Ninfoide palustre

Situated on the boundary between the Mediterranean and Continental climates of the Peninsular, the Marshes simultaneously shelter plants adapted to different climates; for example in the Ramone Marshlet, on the edges of the Chiusi Woods, still survive the Frogbit (Hydrocharis morsus-ranae) and the Royal Fern (Osmunda regalis), both plants from a warm wet climate, alongside certain mosses (Sphagnum sp.), more adapted to cold climates of the north and which descended as far as the Marshes during the last Ice Age.

Only in the Marshlet, and in a few other areas of the Marsh basin, can still be found fair extensions of the Tufted Sedge (Carex elata), locally called "sarello"; this plant of northern origin develops in bushy formations of more than one individual, giving the impression of islands floating on the water.
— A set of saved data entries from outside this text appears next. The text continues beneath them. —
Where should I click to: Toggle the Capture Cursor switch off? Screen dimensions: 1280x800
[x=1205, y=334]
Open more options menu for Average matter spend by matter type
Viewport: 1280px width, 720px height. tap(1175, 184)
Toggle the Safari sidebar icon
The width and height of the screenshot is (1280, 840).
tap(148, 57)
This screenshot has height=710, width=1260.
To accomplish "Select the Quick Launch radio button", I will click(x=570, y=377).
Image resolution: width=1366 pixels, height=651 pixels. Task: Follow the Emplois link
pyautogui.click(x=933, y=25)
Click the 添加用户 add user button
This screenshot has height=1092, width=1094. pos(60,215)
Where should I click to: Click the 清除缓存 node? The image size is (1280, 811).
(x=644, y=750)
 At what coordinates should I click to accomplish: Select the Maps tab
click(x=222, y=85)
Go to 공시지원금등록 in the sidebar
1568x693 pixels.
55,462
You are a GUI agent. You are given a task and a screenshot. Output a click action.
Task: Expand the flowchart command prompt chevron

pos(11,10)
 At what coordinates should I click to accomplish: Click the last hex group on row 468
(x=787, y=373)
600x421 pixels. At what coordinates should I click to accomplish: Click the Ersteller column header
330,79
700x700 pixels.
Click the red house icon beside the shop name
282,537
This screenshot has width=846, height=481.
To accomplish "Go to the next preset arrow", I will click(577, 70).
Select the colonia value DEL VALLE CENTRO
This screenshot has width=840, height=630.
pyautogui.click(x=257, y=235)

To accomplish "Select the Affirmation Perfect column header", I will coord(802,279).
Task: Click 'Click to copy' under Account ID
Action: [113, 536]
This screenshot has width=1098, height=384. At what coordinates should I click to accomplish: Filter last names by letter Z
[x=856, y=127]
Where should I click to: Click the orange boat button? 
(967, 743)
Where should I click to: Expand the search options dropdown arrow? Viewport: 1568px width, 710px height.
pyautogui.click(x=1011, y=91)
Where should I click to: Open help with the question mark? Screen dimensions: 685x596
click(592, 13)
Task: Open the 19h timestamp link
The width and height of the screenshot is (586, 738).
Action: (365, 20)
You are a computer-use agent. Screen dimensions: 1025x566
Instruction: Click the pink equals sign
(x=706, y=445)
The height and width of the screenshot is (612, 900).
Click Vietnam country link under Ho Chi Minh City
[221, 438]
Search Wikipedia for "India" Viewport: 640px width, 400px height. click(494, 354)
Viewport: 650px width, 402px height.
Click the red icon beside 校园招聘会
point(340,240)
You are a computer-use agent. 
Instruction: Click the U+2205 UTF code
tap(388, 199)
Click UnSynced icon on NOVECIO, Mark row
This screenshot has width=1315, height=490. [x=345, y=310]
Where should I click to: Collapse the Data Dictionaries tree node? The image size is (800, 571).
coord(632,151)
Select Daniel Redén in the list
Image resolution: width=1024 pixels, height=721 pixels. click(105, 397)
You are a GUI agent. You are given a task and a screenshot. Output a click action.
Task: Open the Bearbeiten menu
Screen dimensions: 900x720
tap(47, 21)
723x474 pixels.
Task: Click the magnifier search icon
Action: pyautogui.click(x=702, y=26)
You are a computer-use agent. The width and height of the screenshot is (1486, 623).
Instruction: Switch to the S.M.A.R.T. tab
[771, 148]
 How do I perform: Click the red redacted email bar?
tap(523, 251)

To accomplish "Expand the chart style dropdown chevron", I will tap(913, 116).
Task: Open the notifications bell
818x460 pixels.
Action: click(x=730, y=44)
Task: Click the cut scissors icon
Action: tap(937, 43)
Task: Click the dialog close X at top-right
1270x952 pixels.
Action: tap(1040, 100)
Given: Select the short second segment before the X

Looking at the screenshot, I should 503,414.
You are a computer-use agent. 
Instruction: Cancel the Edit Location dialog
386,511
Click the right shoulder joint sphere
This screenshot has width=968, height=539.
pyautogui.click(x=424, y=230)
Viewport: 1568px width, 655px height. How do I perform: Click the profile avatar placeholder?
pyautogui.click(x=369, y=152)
Today, unfortunately, the sedge stands have often been taken over by more resistant species, such as the Common Reed (Phragmites australis).

Where the immense reed thickets leave space to the free waters, are the "laminas" formed of plants with floating leaves (e.g. the large Yellow Water-lilies) which offer one of the last refuges for several highly specialised species: the Southern Bladderwort (Utricularia australis), a floating carnivorous plant, the Fringed Water-lily (Nymphoides peltata), dai bei fiori gialli; la strana Erba pesce o Salvinia (Salvinia natans), with its beautiful yellow flowers, and the strange, tiny floating fern Salvinia natans, now extremely rare in Tuscany.

Over the last few years, some species of alien animals have spread to such an extent that these plants, once widespread and common in the marshland basin, are now rare and localised.

Because of its characteristic vegetation and floristic peculiarities, the Fucecchio Marshes has been considered a biotope of particular interest and deserving protection in the list drawn up by the Italian Botany Society in 1979.